Erdos 281 solved with ChatGPT 5.2 Pro
Status of the Erdős 281 Result
- An LLM (ChatGPT 5.2 Pro) produced a proof of Erdős problem 281 in a single long reasoning run (~41 minutes) from a one-shot prompt.
- A leading mathematician checked the proof and judged it correct and notably free of subtle errors (limits, quantifiers), initially classifying it as a clear AI-origin result.
- Later, it was discovered that the result already follows from older work via known theorems; the problem was reclassified as “AI solution to a problem with prior literature.”
Novelty vs. Memorization / Training Data
- Some argue this could just be LLM-style information retrieval from training data; others note the method appears different from the literature proof.

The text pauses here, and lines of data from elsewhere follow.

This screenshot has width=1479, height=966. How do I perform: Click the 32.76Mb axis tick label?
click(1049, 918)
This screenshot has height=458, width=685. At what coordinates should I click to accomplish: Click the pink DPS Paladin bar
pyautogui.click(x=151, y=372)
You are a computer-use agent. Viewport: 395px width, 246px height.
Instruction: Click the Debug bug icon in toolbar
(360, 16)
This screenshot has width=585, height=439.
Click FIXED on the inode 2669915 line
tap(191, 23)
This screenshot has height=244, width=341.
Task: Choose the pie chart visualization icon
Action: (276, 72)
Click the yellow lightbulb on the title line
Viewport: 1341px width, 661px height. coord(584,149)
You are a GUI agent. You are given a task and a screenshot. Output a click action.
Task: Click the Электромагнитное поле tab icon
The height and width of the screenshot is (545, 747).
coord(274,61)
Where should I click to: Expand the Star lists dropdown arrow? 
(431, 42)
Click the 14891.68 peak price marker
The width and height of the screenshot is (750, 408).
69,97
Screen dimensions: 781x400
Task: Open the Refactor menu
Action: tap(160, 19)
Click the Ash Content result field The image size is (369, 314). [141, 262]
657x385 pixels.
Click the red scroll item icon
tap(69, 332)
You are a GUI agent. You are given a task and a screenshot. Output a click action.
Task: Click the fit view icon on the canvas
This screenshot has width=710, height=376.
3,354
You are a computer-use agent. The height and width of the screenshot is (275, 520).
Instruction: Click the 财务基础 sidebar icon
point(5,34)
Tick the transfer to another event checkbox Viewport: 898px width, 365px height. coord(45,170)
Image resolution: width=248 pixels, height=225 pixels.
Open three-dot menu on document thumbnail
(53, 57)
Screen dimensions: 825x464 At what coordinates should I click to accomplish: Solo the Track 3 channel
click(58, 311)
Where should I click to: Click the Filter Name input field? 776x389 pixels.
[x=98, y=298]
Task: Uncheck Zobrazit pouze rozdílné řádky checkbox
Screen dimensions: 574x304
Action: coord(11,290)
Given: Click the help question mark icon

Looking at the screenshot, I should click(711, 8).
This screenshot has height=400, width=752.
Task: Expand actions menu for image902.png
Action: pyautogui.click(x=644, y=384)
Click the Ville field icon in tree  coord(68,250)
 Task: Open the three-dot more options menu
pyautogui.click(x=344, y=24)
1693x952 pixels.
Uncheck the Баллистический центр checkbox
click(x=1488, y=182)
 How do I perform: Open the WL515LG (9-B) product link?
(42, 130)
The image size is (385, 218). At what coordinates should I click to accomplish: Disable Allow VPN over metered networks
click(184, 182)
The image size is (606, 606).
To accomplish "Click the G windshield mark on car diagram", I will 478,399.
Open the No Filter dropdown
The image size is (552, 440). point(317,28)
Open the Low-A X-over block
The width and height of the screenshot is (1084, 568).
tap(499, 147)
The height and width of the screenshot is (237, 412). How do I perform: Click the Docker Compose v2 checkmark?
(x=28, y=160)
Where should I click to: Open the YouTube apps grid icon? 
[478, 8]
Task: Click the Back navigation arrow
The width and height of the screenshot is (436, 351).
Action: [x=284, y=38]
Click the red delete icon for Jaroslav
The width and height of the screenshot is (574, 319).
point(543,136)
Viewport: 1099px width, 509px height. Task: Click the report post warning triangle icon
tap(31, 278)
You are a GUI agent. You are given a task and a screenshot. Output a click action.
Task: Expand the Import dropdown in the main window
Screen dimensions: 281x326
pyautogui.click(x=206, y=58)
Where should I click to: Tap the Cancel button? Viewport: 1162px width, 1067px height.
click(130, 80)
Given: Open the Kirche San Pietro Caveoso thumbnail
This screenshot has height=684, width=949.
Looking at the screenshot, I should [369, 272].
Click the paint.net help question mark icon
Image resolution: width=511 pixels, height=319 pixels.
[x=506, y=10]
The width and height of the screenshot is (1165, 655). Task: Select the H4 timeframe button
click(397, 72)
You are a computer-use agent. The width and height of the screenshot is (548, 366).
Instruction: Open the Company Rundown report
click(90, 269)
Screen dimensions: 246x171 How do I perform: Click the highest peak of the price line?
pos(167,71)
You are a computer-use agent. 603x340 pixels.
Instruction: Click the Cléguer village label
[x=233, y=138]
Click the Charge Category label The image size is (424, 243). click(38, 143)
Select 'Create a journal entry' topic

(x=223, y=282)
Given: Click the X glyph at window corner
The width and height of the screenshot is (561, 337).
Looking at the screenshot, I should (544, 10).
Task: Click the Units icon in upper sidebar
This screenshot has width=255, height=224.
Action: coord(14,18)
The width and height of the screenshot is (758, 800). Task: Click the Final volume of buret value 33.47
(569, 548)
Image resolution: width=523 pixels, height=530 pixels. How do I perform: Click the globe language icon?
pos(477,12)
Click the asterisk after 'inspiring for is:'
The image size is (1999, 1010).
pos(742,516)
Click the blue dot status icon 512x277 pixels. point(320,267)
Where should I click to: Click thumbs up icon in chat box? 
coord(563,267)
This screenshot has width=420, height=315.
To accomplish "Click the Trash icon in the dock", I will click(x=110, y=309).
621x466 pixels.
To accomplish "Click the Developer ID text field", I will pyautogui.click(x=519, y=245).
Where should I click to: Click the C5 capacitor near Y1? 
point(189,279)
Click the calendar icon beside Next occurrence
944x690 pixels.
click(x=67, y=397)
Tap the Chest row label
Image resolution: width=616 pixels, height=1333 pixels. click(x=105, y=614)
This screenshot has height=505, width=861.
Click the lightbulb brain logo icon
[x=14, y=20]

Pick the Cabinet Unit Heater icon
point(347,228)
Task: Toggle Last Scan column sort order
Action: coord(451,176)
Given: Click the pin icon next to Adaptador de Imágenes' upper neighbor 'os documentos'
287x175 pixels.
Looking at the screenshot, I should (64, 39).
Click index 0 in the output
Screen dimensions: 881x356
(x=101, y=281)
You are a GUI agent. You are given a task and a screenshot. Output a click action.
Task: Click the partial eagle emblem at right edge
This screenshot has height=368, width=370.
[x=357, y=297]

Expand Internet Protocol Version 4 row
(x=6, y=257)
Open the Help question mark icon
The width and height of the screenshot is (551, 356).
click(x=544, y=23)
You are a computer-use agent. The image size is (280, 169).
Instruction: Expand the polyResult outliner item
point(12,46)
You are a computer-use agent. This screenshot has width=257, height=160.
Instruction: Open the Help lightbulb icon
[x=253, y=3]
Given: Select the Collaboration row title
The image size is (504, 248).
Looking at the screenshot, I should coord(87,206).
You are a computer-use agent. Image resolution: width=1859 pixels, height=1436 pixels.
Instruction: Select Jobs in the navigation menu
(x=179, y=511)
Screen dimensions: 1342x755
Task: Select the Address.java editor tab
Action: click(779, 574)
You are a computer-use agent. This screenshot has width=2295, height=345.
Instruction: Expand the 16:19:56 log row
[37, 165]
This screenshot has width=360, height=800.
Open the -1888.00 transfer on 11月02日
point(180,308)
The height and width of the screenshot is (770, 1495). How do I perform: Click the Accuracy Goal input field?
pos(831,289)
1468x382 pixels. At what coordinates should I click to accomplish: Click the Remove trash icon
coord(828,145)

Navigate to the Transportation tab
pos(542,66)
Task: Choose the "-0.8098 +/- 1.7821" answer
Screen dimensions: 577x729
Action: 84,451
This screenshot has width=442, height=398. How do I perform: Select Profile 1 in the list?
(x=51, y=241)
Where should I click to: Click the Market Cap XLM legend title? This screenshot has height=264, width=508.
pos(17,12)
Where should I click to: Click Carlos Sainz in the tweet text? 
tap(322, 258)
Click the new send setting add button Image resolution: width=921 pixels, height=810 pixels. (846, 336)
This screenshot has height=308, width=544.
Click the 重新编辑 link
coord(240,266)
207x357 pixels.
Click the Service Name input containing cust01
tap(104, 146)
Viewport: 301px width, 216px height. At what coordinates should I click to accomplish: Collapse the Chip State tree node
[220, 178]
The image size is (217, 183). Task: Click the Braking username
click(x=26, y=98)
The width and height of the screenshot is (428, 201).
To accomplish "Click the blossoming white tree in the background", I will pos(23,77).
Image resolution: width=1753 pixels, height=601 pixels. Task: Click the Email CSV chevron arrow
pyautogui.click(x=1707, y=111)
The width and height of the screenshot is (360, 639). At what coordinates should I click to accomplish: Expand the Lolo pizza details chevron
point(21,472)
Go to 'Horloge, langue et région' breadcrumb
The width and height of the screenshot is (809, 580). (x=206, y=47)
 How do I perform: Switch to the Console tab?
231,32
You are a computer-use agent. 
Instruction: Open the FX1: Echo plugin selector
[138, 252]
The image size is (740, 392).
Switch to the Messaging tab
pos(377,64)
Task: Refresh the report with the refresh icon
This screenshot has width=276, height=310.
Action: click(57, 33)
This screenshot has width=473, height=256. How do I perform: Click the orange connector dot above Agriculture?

- There is skepticism that one can really know what was in the training set, especially for closed models.
- Another model (DeepSeek) also produced a proof; a third model claimed equivalence of the two. Commenters highlight that LLM “peer review” is not rigorous and tiny errors can invalidate a proof.
- A separate discussion points out a prior route via an older theorem and a proof in Erdős’s own work, raising questions about how much novelty this represents.
Erdős Problems as a Benchmark
- Erdős problems span a huge difficulty range: some are extremely hard, others are “long-tail” under-explored or low-hanging fruit.
- They’re seen as a good AI benchmark: nontrivial, crisply stated, and with a curated list and wiki tracking AI contributions.
Impact on Mathematics Practice
- Several see real value in using LLMs to:
- Generate candidate proofs and strategies for formalization in systems like Lean.
- Accelerate literature search and uncover obscure results.
- Systematically clear “easy” but neglected problems and map what’s genuinely hard.
- Others question the benefit if proofs are machine-verified and ticked off but not actually digested by humans.
AI Capability, Hype, and Coding Analogies
- Some view this as evidence that LLMs are becoming strong at “logic work” and will outpace humans in code and math, with holdouts “using them wrong.”
- Skeptics counter with everyday failures (buggy code, hallucinations) and see claims of imminent developer replacement or AGI as hype.
- A middle view: those who don’t learn to use these tools will be replaced by those who do, but the tools themselves won’t replace most experts yet.
Intelligence vs. Pattern Matching
- A large subthread debates whether LLMs are “just pattern matchers” or genuinely intelligent systems with internal world models.
- Some argue that even if it is high-dimensional pattern matching, that may be essentially what (a large part of) human intelligence is.
- Others emphasize that LLMs lack common sense, judgment, and conscious understanding, characterizing them as powerful but alien reasoning systems.
Attribution, Ethics, and Pure Math Value
- There is speculation that some professionals may already be using LLM assistance without attribution; norms are unclear (acknowledgments vs. co-authorship vs. silence).
- A few question the importance of such pure-math results at all, suggesting many Erdős-type problems are intellectually recreational; others defend pure math as historically and potentially practically valuable.